Я прошел к себе в ванную комнату и пустил холодную воду. Подставил ладони под струю, но и этого оказалось недостаточно (от холодной воды закрываются поры). Тогда я открыл горячую, и она бежала до тех пор, пока не запотело зеркало; я намылил руки, умыл лицо. Я помыл руки, и лицо, и даже плечи, насколько могли позволить рукава, так чтоб не снимать рубашки. Из запотевшего зеркала на меня смотрел незнакомый ребенок без очков, щуря близорукие глаза, и мылся я медленно, точно во сне. Совершенно не думалось, что будет дальше.
Потом я вернулся к себе в комнату, которую я здесь не описывал и помню плоховато. Стены голубые, легкий оттенок морской воды. Вечернее небо в окне напоминало грязный пол в общественной уборной. Что-то словно поджидало своего свершения. О таких, как я, детях говорят: «Но ведь он был такой славный мальчик, такой вежливый!» — и тут же умолкают, дабы не высказать всего, что имеют в виду: дети вроде меня словно чего-то ждут, вечно как бы находятся в состоянии ожидания. Даже и сейчас я, наверное, пребываю в ожидании чего-то, и, очевидно, все мое детство было периодом какого-то ожидания.
Спустя некоторое время, — не помню точно, какое, — я вытянул из-под кровати ружье и пошел к двери. Спокойный вечер, родители дома. Нада печатает в своей комнате в глубине коридора, а Отец — на два этажа ниже, в «мастерской» цокольного этажа. Кто-то однажды сказал ему, что слишком перегруженным работой служащим стоит заняться физическим трудом, и Отец вытачивал кегли (а может, он говорил, что это были биты для индейской лапты) — гладкие, красивые штуки, которые иногда даже стояли и не падали. Если в глубины этого дома кинуть якорь, то ему предстояло бы падать целую вечность, пока наконец он бы не уперся в моего Отца. И вот я бесшумно прошел с ружьем по коридору к лестнице черного хода, при этом даже не стараясь быть незамеченным и даже как-то не спеша, но никто все равно не заметил моего ухода, как и моего прихода.

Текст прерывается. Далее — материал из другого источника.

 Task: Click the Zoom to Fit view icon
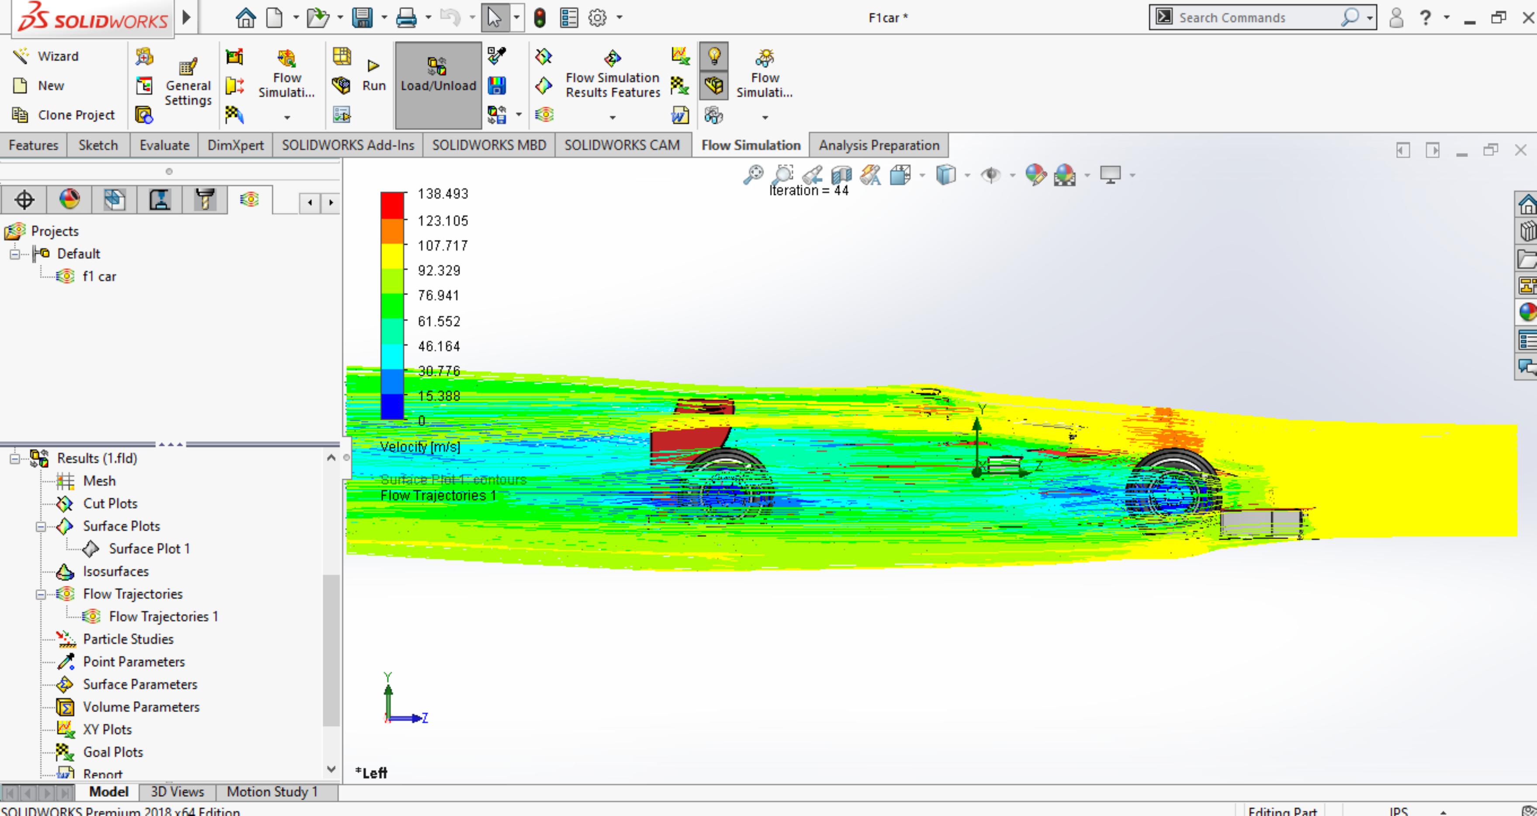point(753,175)
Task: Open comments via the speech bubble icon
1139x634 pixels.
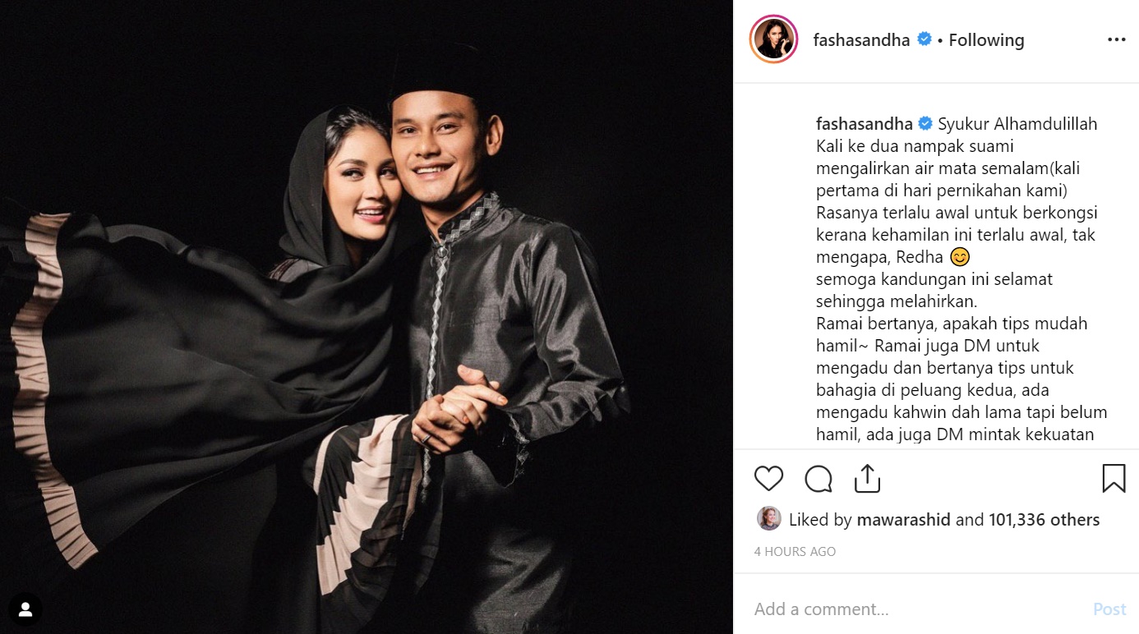Action: click(x=819, y=478)
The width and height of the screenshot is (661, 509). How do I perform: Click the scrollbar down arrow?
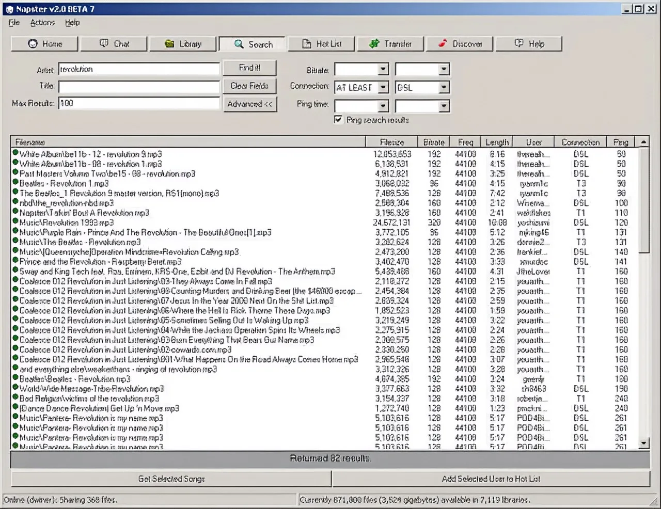643,443

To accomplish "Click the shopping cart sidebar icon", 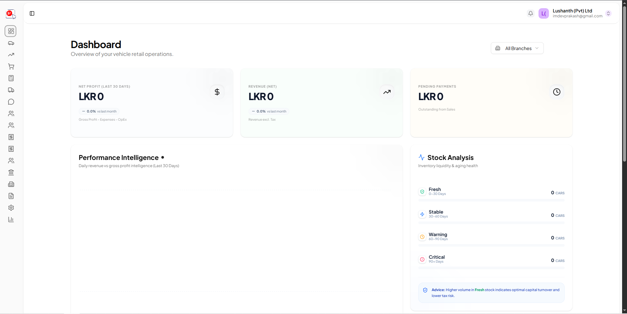I will point(11,67).
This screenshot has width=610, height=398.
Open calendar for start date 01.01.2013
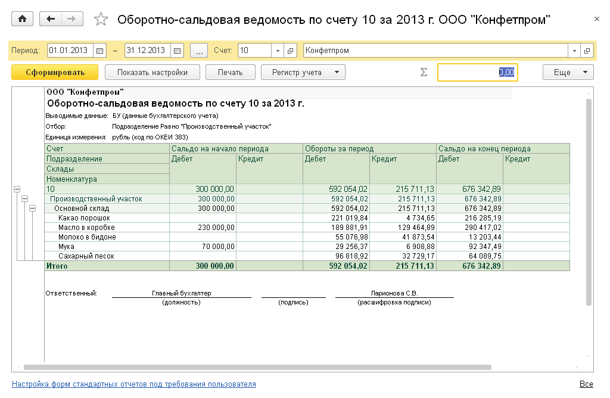[99, 51]
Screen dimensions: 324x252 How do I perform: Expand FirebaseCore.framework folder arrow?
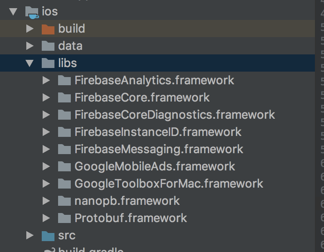[x=46, y=97]
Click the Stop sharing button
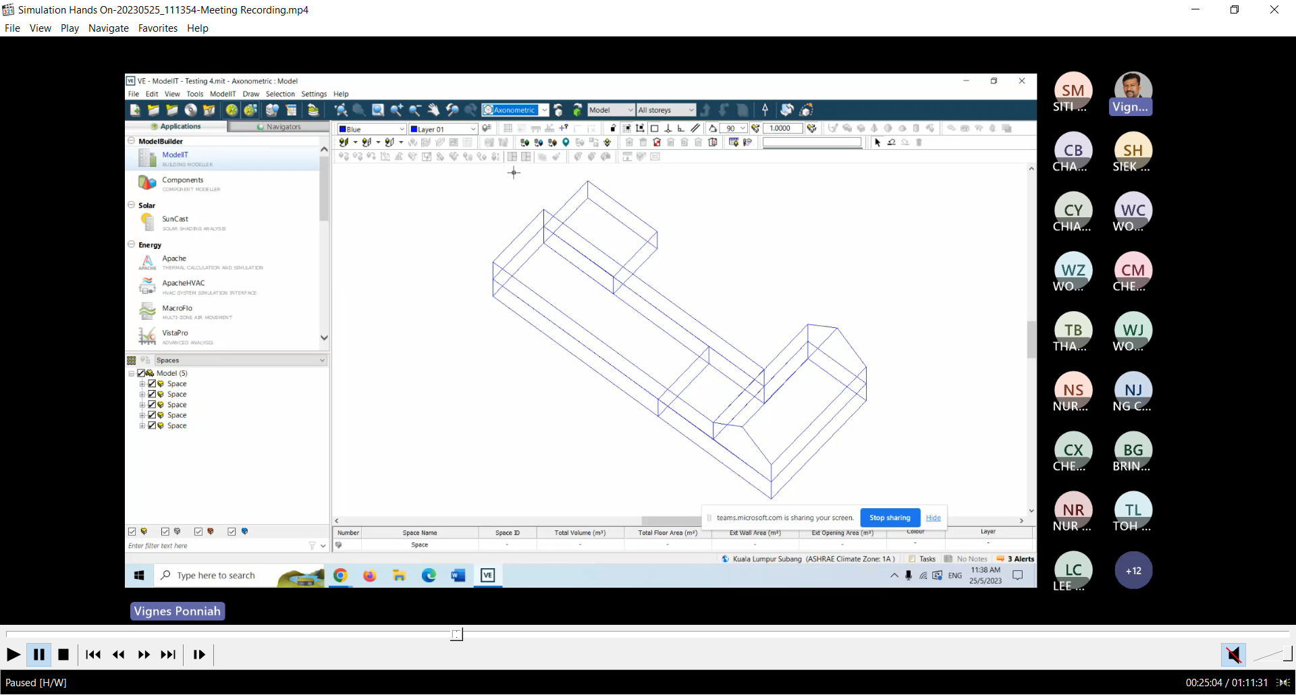Screen dimensions: 1296x695 [x=890, y=518]
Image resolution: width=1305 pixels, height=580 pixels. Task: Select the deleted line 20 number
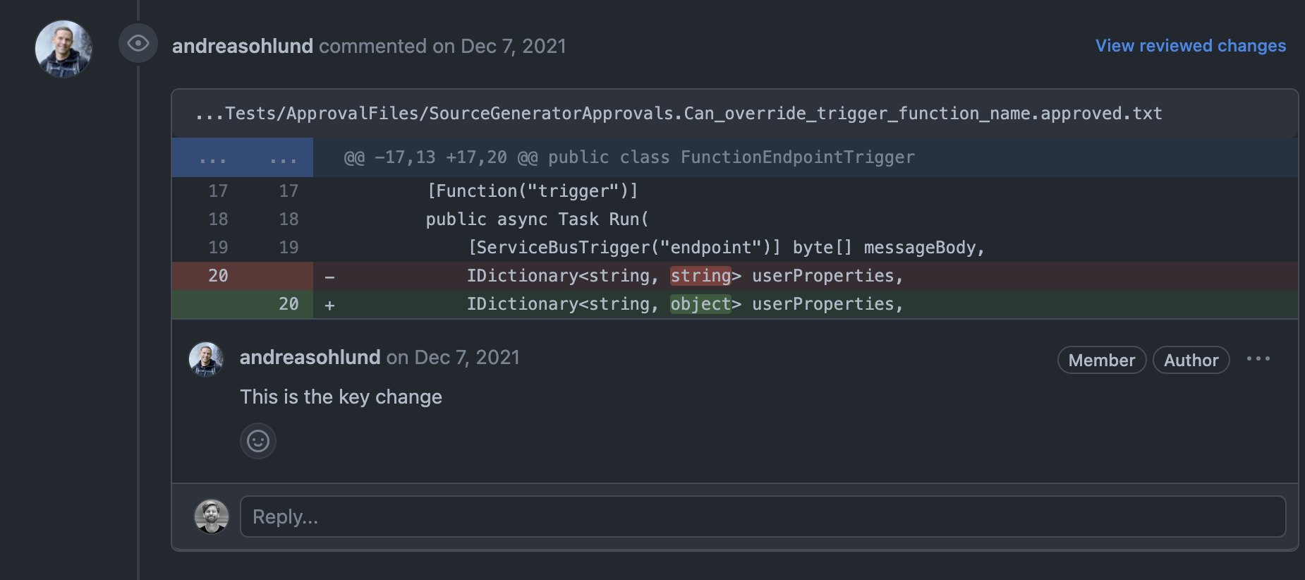(x=218, y=276)

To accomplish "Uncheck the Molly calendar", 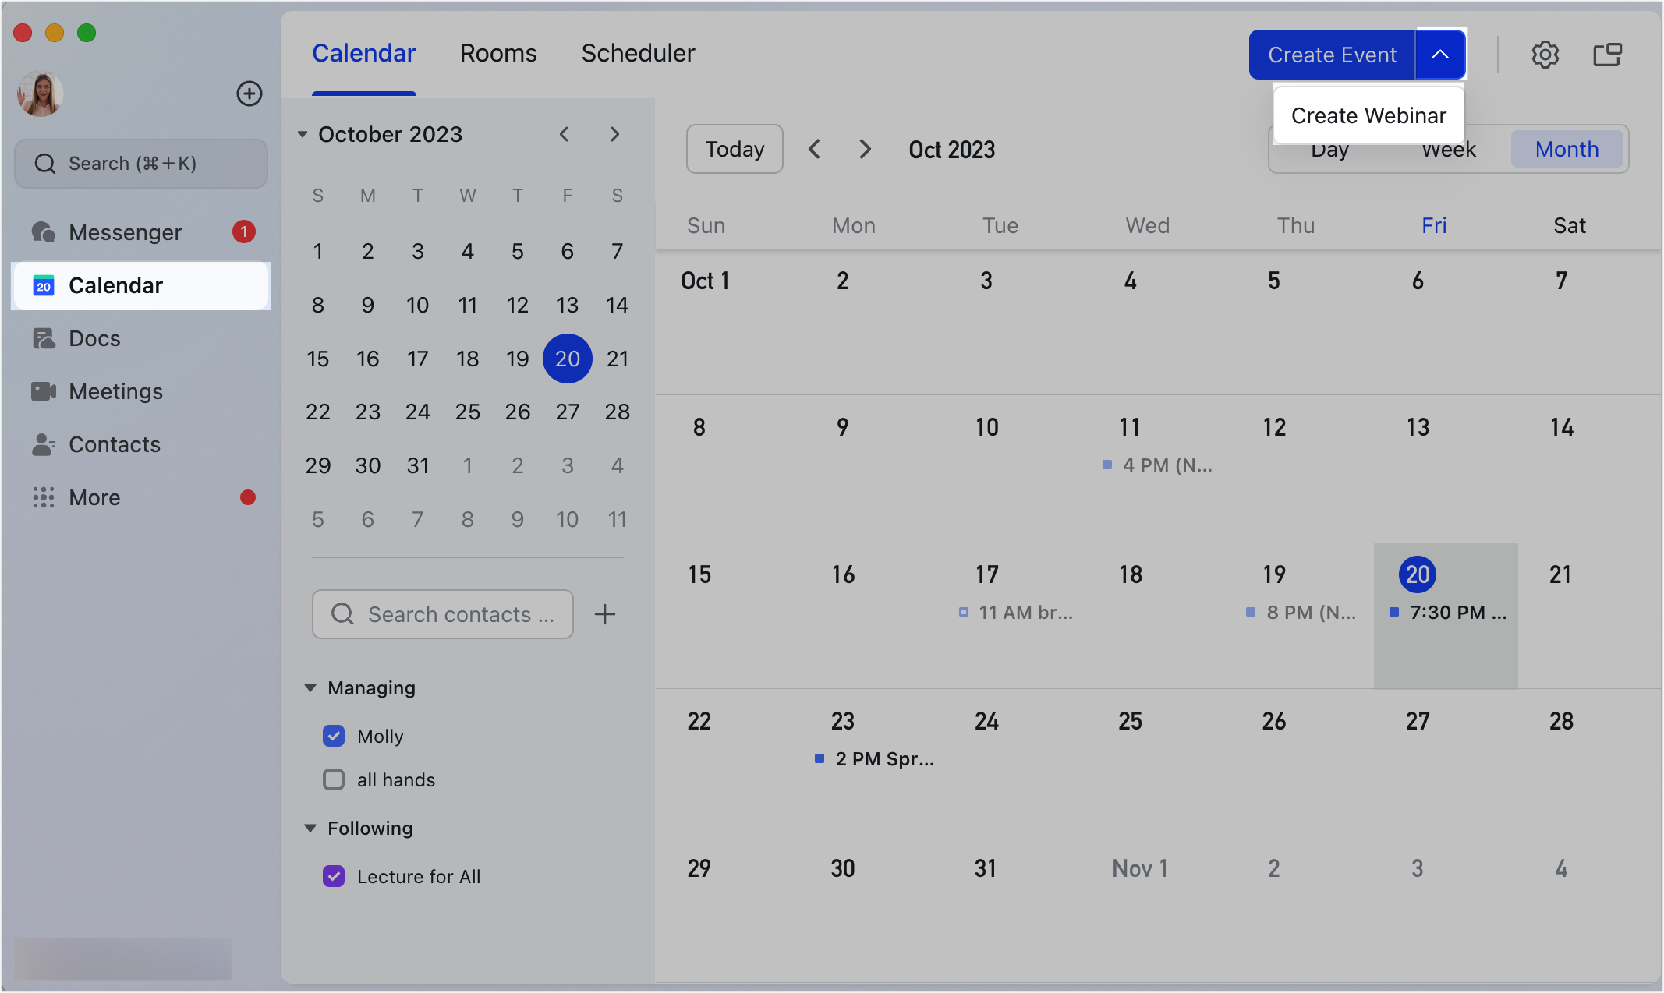I will coord(334,736).
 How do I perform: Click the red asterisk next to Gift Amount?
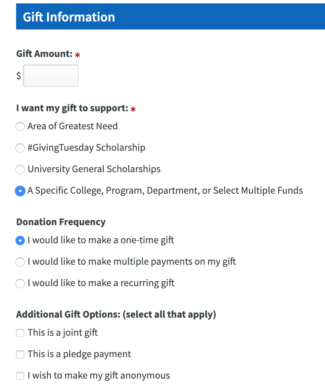[x=78, y=55]

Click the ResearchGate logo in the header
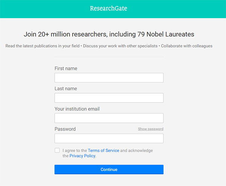(x=108, y=8)
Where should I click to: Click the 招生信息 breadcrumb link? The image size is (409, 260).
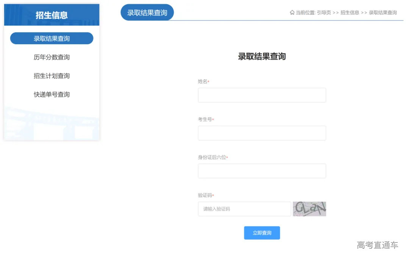(x=350, y=12)
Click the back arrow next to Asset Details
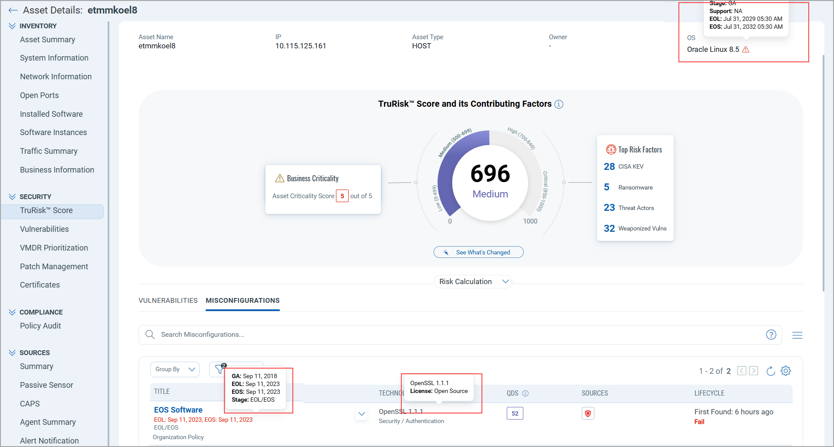834x447 pixels. pos(13,10)
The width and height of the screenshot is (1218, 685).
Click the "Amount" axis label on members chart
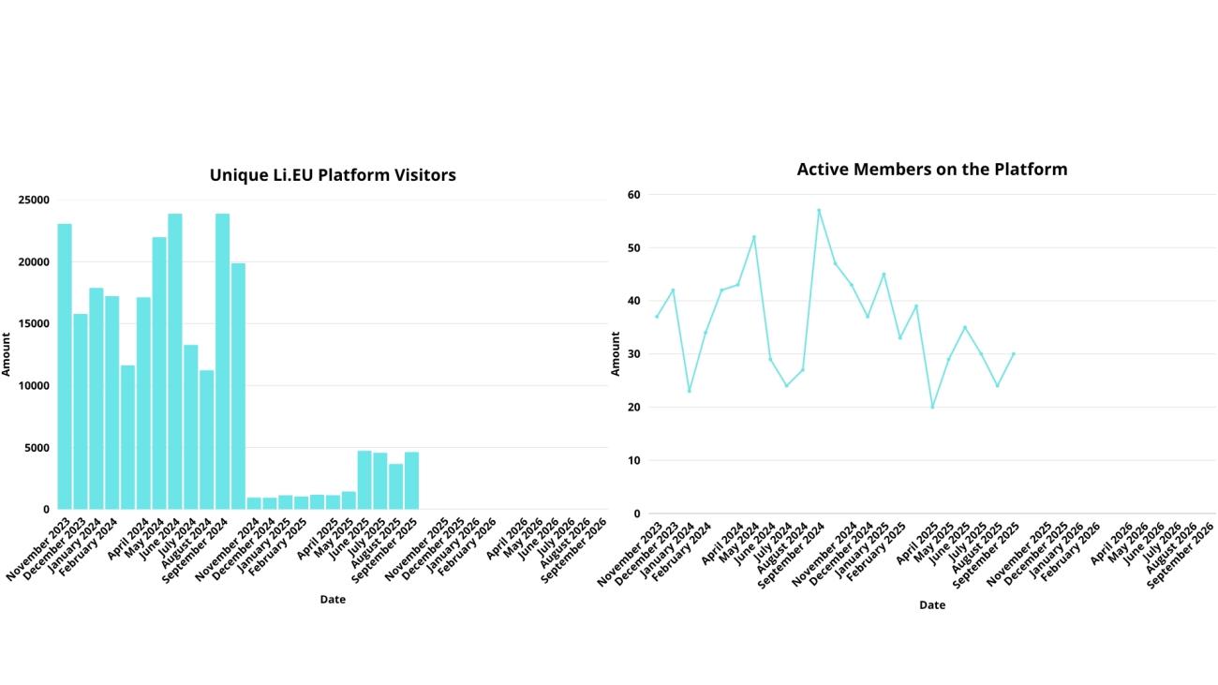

Я шел в темноте по дому, небрежно помахивая зажатым в опущенной руке ружьем. Так шагают любители спортивной охоты в любом из пригородов в вечернее время, и только подойдя к ограде в глубине нашего участка, я вспомнил, что ружье надо бы положить, когда я буду перелезать через ограду. Скорее всего, сработал инстинкт. Как важное обстоятельство, я отмечал про себя то, что до сих пор себя не пристрелил. И хоть я был все еще в ступоре, это я про себя отметил. Череп раскалывался от тупой боли, резкую боль я ощущал где-то в виске за левым глазом. Словом, состояние было более или менее обычное. Выйдя на аллею, я прибавил шаг. Стоял теплый июльский вечер — было 23 июля 1960 года.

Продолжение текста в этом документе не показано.